To move the UV coordinates to a specific tile, we use the Set UDIM Tile button. This must be done before Merge Anatomy, because all UV coordinates are moved to the same tile. Select the geograft and press Set UDIM Tile.
Select the tile we want to move the UVs to, and press OK.
The UVs are now moved to the second tile.
Next we Merge Anatomy and Make UDIM Materials. The genital UV coordinates are now correctly located in the second tile.

Sunday, December 15, 2019

Brighter Eyes

A common problem with Genesis 8 characters is that the eyes tend to be too dark in Blender.
The reason for this is that the eye textures are quite dark.
Somehow Daz Studio manages to avoid this problem, but it is not so easy to emulate this in Blender. Therefore the Daz importer now has an option to brighten the eye textures. This option appears at the bottom of the import menu, and is set to a value which is reasonable for Genesis 8.
If Brighten Eyes is set to something else than 1.0, an extra multiply node is generated for the iris and sclera diffuse channels. It multiplies the eye texture with a more than white color, whose HSV value equals the Brighten Eyes factor.

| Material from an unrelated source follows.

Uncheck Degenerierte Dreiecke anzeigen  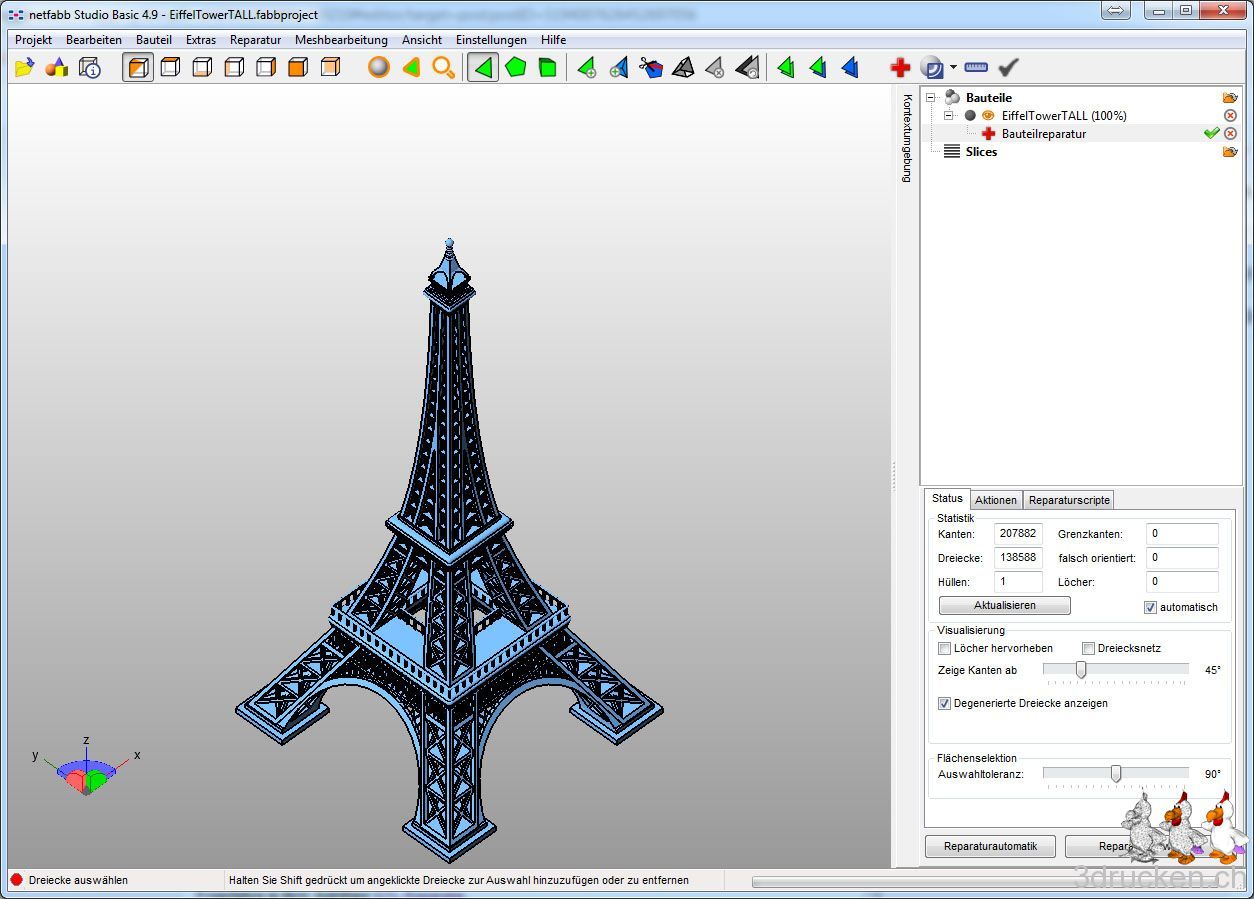click(x=945, y=703)
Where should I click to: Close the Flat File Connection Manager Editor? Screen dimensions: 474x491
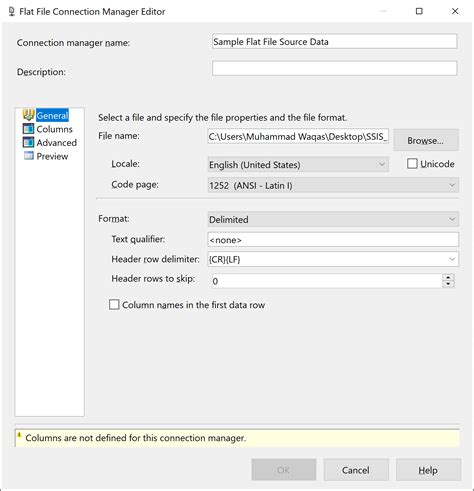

And now the eyes render much better.
The eyes still look a little strange. It looks like the sclera rests like a disc on top of the eye, and is clearly distinguishable from the rest. But if you look carefully the same effect is visible already in the dark eyes on the top.

Monday, December 2, 2019

Moving to Git


Bitbucket has decided to remove Mercurial support from Bitbucket Cloud and its API. Mercurial features and repositories will be officially removed from Bitbucket and its API on June 1, 2020. This affects the DAZ Importer.

The Mercurial repo, including all history, has been renamed to DAZ Importer Archive, and the DAZ Importer has been changed to a brand new git repo. Actually, I think it can be a good thing to clean out ancient stuff from the repo and make it more lightweight.

The old Mercurial repo is here.

The old issue tracker is here.

The new git repo is here.

The new issue tracker is here.

The current version can be downloaded as a zip file from here. Actually, that should be the same as before.